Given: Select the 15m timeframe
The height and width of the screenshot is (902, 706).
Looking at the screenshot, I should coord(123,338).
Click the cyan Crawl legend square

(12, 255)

--

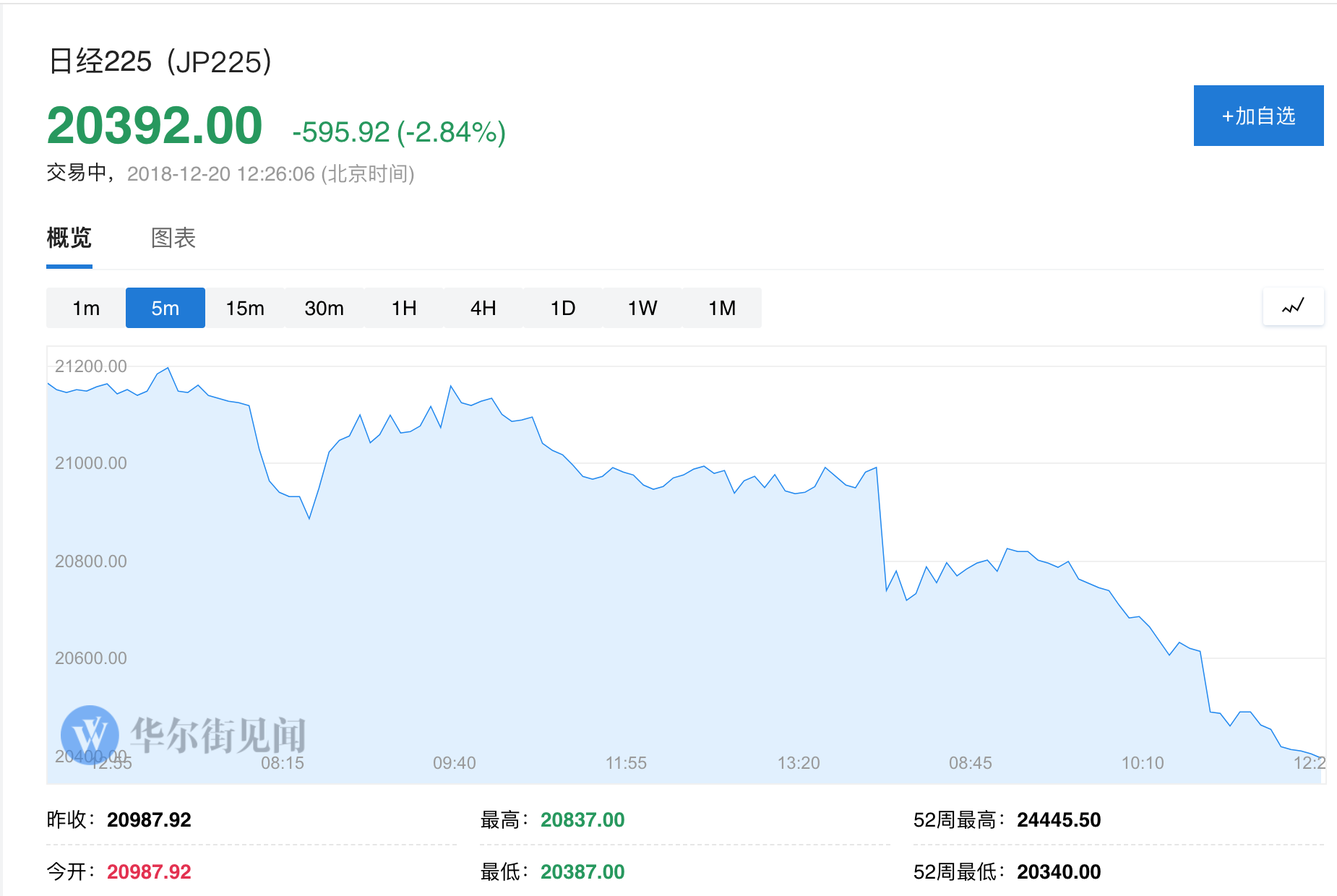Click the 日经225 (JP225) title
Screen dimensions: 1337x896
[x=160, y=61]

* [Set exercise]
Copy the rows above exactly, from the line containing "Click the 日经225 (JP225) title" through the line containing "[x=160, y=61]", including both of those lines, and leave out any pictures.

* [Answer for the task]
Click the 日经225 (JP225) title
Screen dimensions: 1337x896
[x=160, y=61]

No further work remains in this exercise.